At one point, they discuss the impressions of a recent recruit from Amazon to the department:

When he arrived and began to look inside the company’s black boxes, he says, he was surprised that Google’s methods were so far ahead of those of academic researchers and corporate rivals.

“I spent the first three months saying, ‘I have an idea,’ ” he recalls. “And they’d say, ‘We’ve thought of that and it’s already in there,’ or ‘It doesn’t work.’ ”

I think the best thing that we can do in academic libraries is try to co-opt this technology for our more focused purposes. I hope Google can keep their systems open enough for us to do this.

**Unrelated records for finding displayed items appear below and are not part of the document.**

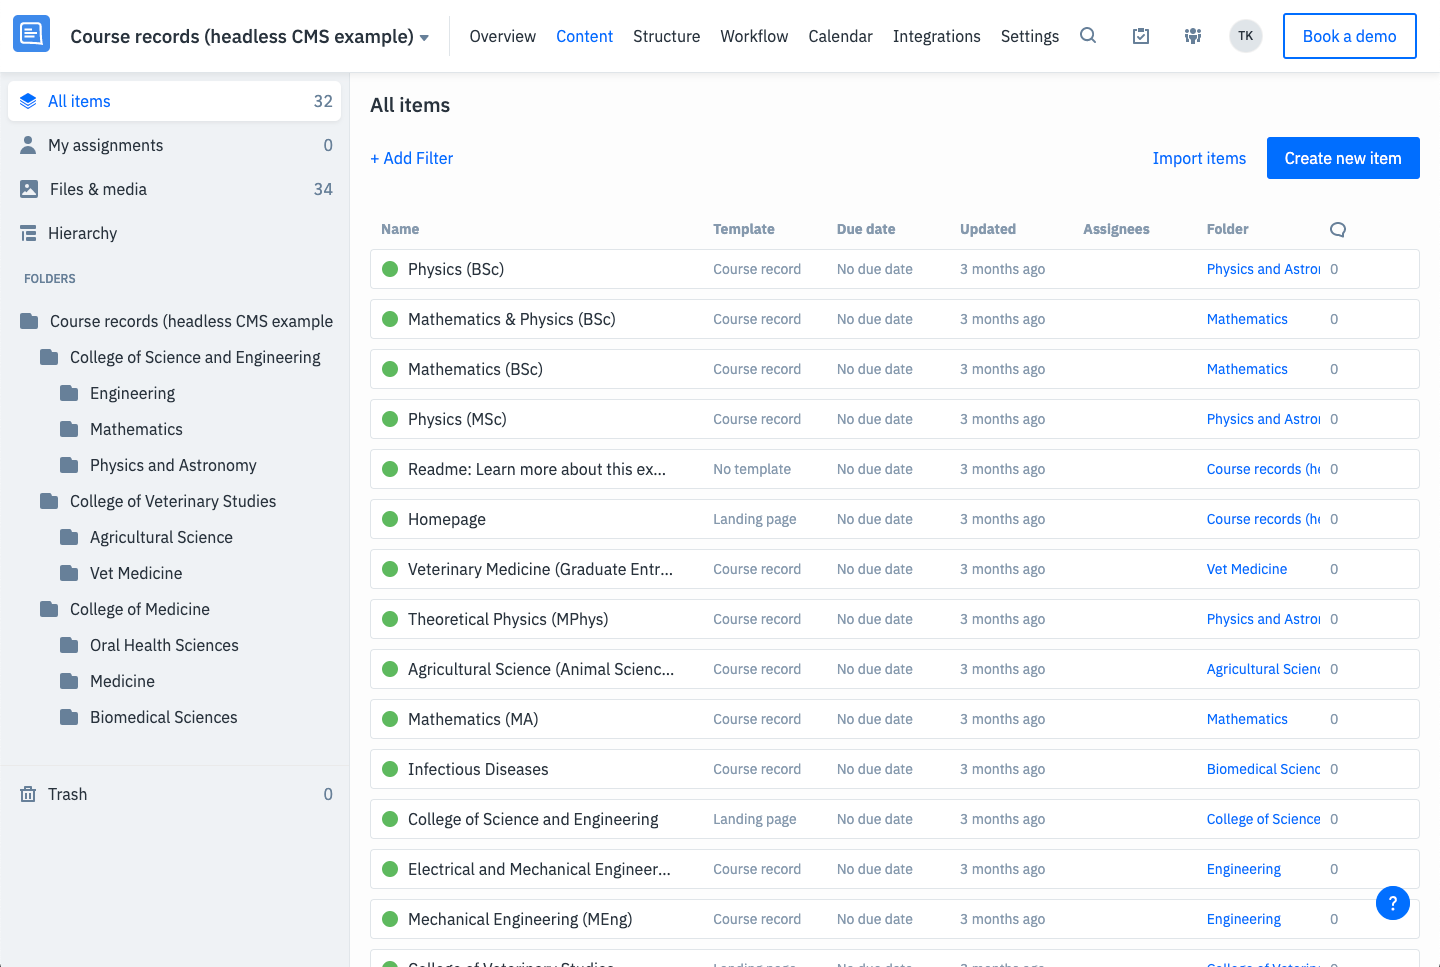Open the blue help question mark button
The image size is (1440, 967).
[1393, 903]
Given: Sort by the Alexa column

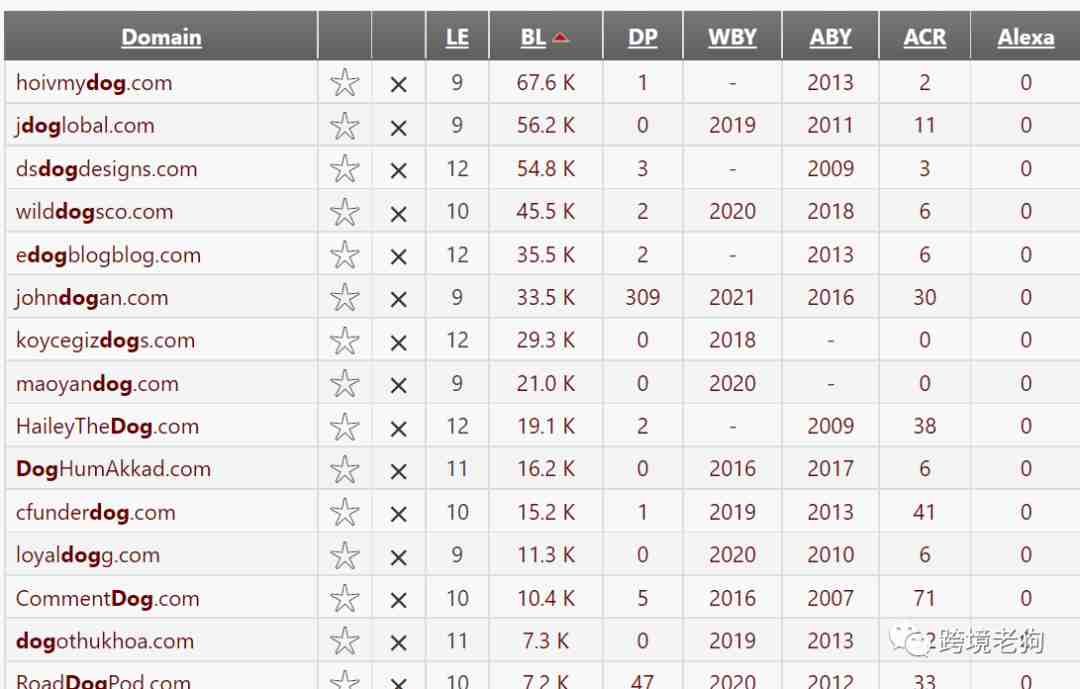Looking at the screenshot, I should point(1026,37).
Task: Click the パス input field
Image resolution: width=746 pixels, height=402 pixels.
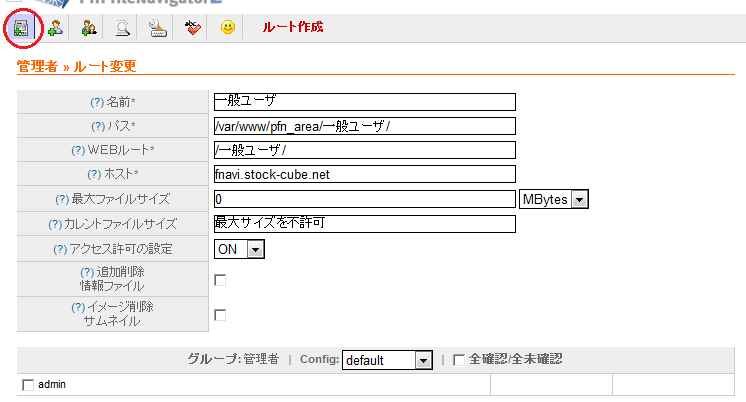Action: (x=364, y=126)
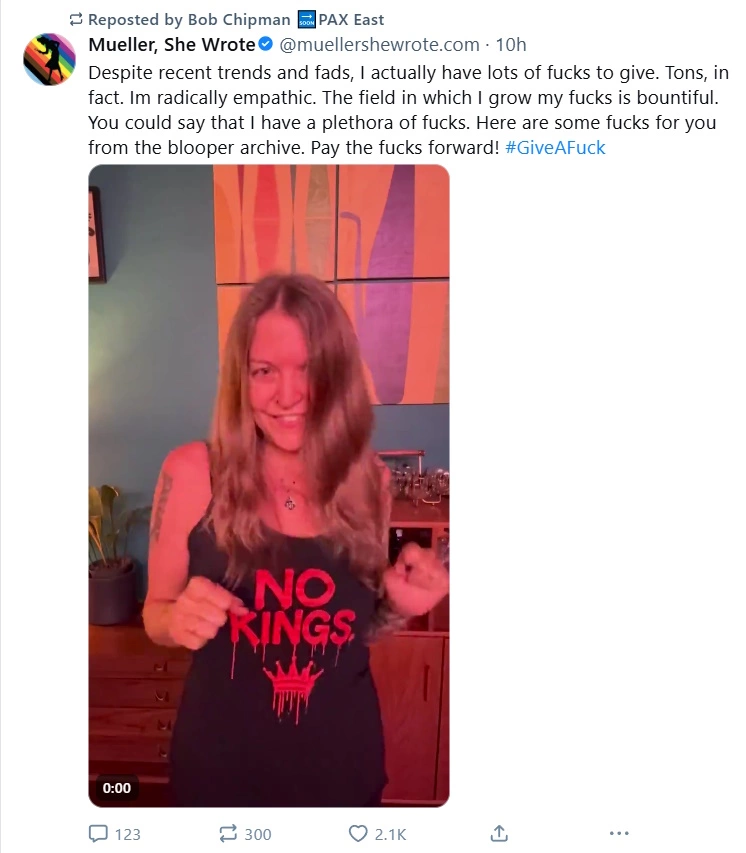The image size is (746, 853).
Task: Click the reply speech bubble icon
Action: click(98, 833)
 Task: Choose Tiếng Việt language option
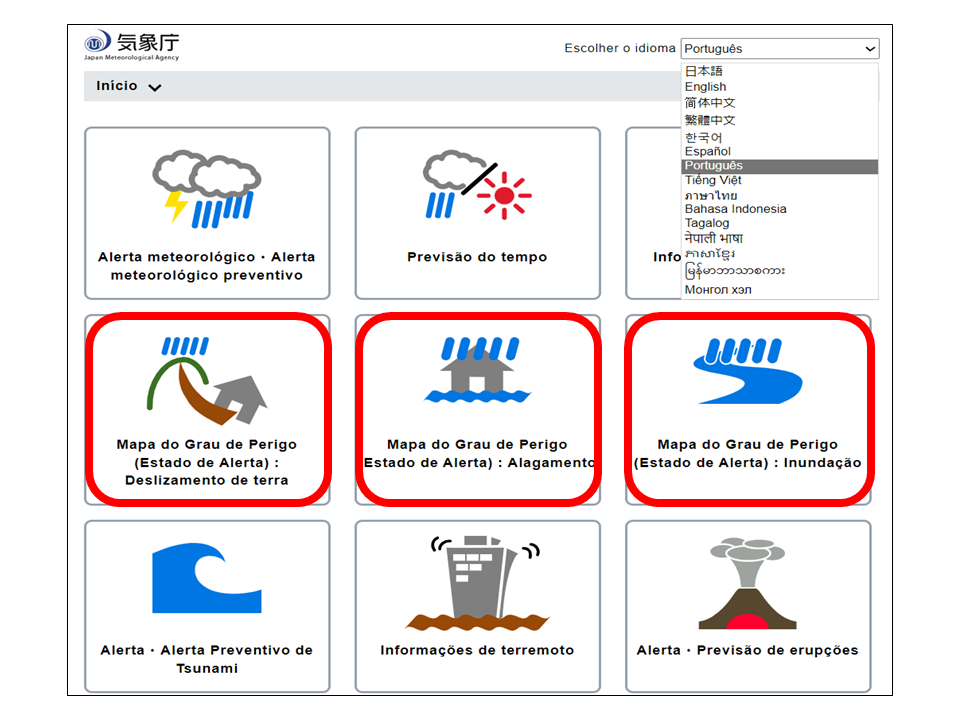[714, 181]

One small way we're thinking about doing this is including Google Book Search results on our OPAC search results page using their AJAX search API. Here's hoping that they soon add Scholar support for the search API.

Friday, June 1, 2007

future of textbooks

A government report on the future of textbooks proposes a new model for assembling copyrighted study material for courses. According to the Chronicle of Higher Ed., the Advisory Committee on Student Financial Assistance,
proposes the creation of a "national digital marketplace" that would allow instructors to select and students to buy custom-designed texts -- a chapter from one book, a case study from another -- while protecting fair-use allowances and publishers' copyrights.
This could effectively replace much of library course reserves as we know it. Yet another example of "taking it to the network level." This time, it's nice to see it coming from a group concerned about reducing costs for students.